**Collected data entries:**

———

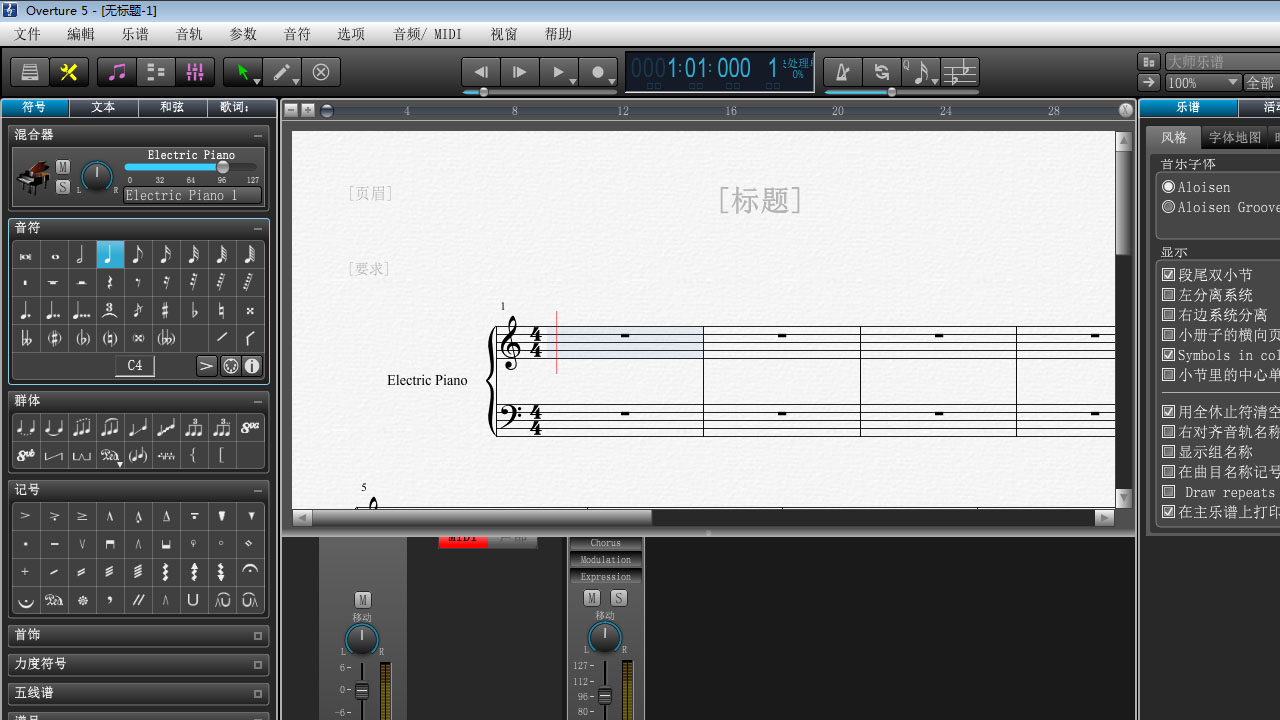Open the 乐谱 menu in the menu bar
This screenshot has width=1280, height=720.
coord(135,34)
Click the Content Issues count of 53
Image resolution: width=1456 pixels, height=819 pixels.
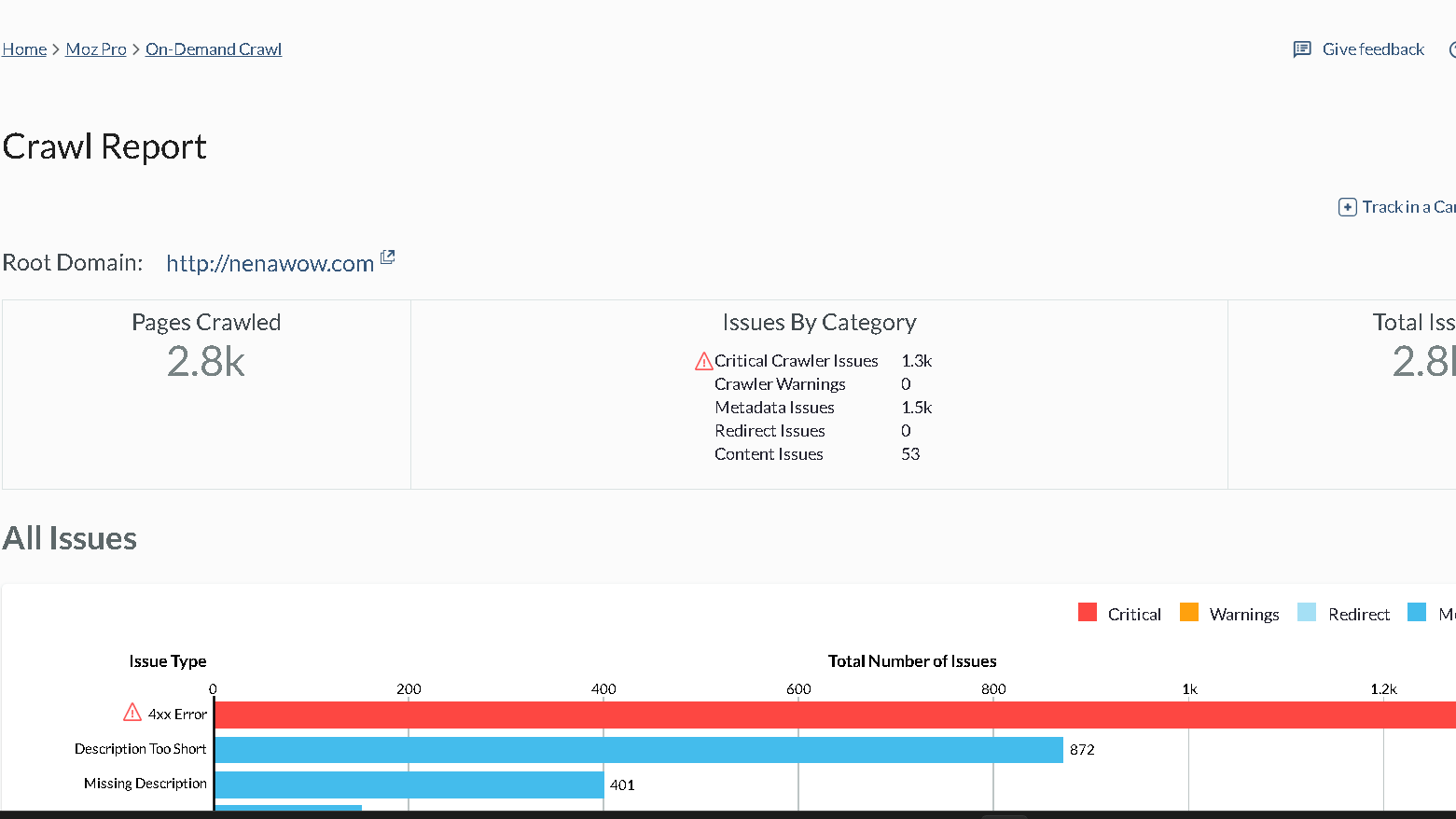click(x=910, y=453)
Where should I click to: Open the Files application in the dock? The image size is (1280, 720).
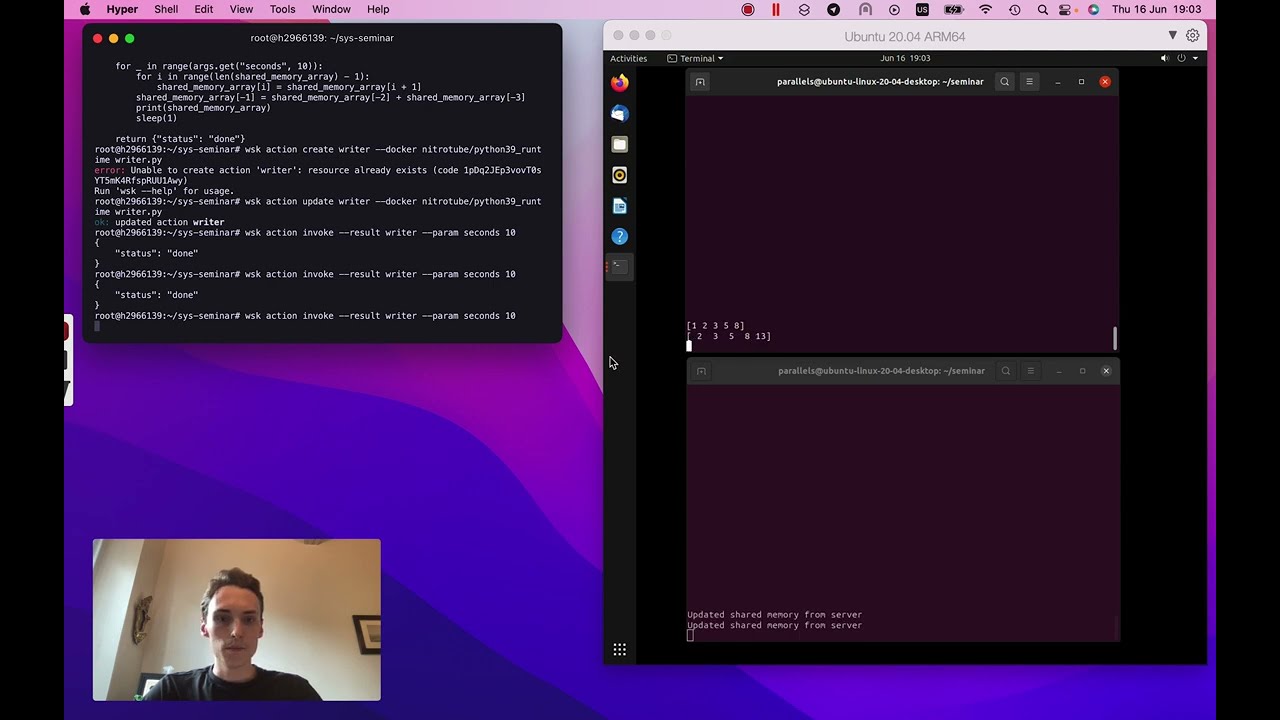619,144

———

**Task requirements:**
Pictures must be left out. Repeat exactly the lines from the one containing "Click the Content Issues count of 53" through the final line of the data.

**Task result:**
Click the Content Issues count of 53
Image resolution: width=1456 pixels, height=819 pixels.
click(x=910, y=453)
Where should I click to: Open the Files application in the dock? The image size is (1280, 720).
619,144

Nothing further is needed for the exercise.